In the face of Russian and Chinese competition, U.S. companies will need the unified support of the administration and Congress. Taking steps like introducing a new rule to modernize the export rules for U.S. nuclear energy technology should go hand-in-hand with reauthorizing the Export-Import Bank. The Ex-Im Bank provides the nuclear energy industry and scores of other companies of all sizes with financial guarantees similar to export credit provided by most other governments.

Competition with Russia in the nuclear energy technology industry will continue to be an issue as Asian and European nations look for carbon-free energy options like nuclear power. With EU countries facing a self-imposed standard to reduce carbon emissions by 20% by 2020, Russian companies with the full backing of Putin’s regime are expanding into nuclear power projects across Eastern Europe.

Beyond Europe, nations like Argentina, Pakistan, Vietnam and South Africa are building or looking to build nuclear power facilities. For many nations, current international market conditions drive partnerships with Russian suppliers.

We are particularly worried that Russia is using nuclear energy to increase its diplomatic ties with Egypt as well. The two nations recently announced a new plan for Russia to build Egypt’s first nuclear power plant. This partnership should concern Americans as Russia’s Lukoil already produces more than one sixth of Egypt’s energy, giving them a significant foothold in the Middle East.

China isn’t far behind Russia in the nuclear energy exports game. With plans to add four to six reactors every year for the next five years, China is looking to rapidly expand its domestic nuclear power program as demand for energy increases. All signs indicate China that has plans to parlay this domestic program into an international nuclear exports program to rival Russia’s.

This is not just about competition: it is important that the best nuclear power technology available is provided to the international market, and that means that top-tier nuclear power manufacturers like Westinghouse and GE Hitachi Nuclear Energy should be the world’s leaders.

By supporting U.S. nuclear energy technology in the international marketplace, the U.S. can ensure control, quality and safety over development and the supply chain for projects in countries that lack the industry experience.

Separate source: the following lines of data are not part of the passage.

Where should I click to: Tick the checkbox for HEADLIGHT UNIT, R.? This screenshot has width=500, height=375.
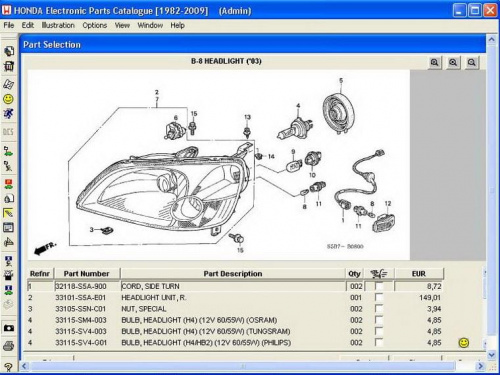[379, 298]
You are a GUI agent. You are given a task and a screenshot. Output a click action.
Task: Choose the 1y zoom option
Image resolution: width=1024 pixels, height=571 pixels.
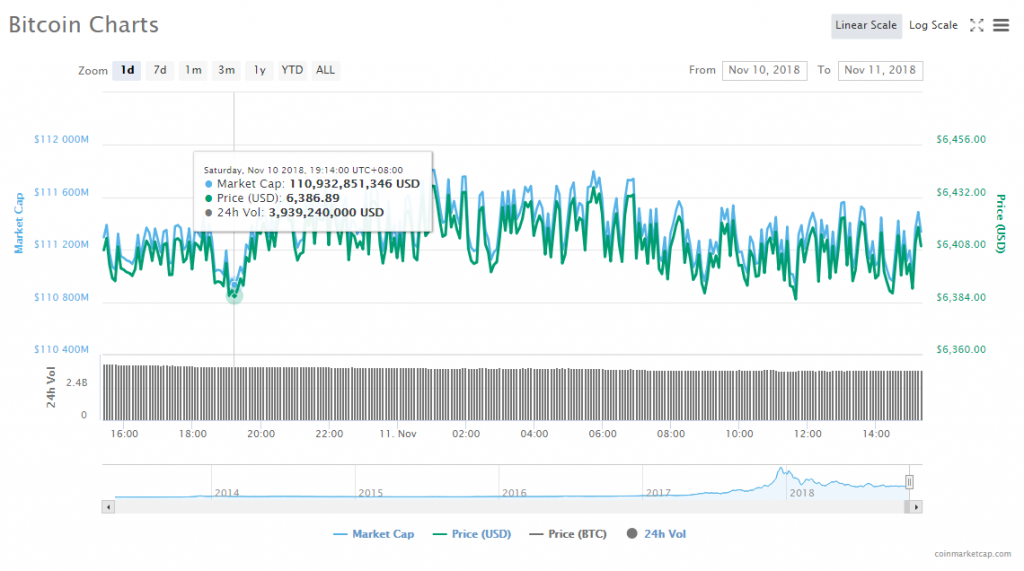(260, 70)
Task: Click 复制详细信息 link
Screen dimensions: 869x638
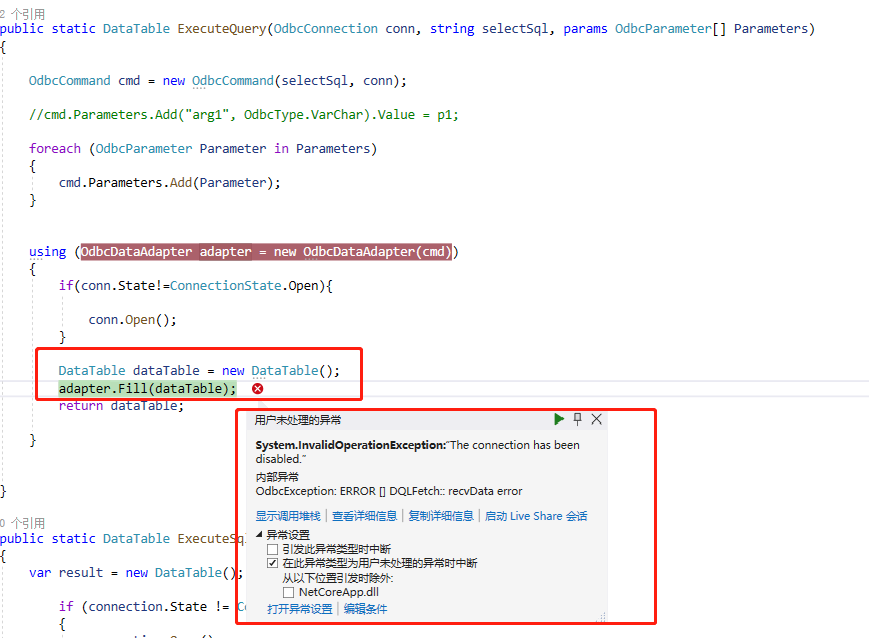Action: 441,516
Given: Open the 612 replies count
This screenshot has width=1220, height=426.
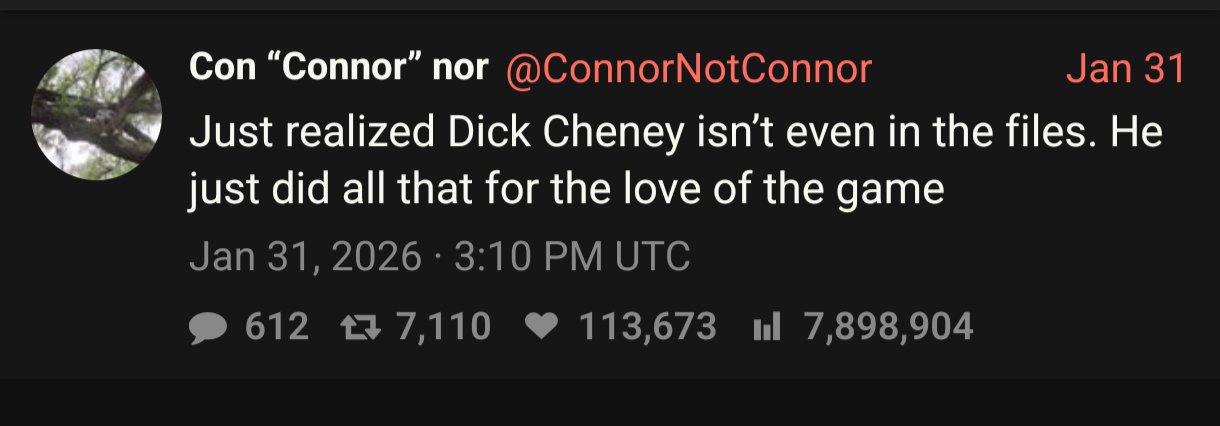Looking at the screenshot, I should [277, 327].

The U.S. must make it a priority to engage with countries developing nuclear power programs to ensure best practices and oversight that encourage and support nonproliferation goals.

Further, we should understand the long-term implications of countries relying on China’s or Russia’s supply chain for construction, fuel and on-going technical support. It’s time to provide a safer alternative on the international market. By supporting U.S. nuclear energy exports, Congress and the administration can ensure national security in the vital areas of nonproliferation, diplomacy and the environment.

Christine Todd Whitman is co-chair of the Clean and Safe Energy Coalition, a national grassroots organization that supports nuclear energy. She is a former Environmental Protection Agency administrator. Stephen Cheney is the Chief Executive Officer of the American Security Project. He served as the Inspector General of the Marine Corps and was the Commanding General of Parris Island Recruit Depot.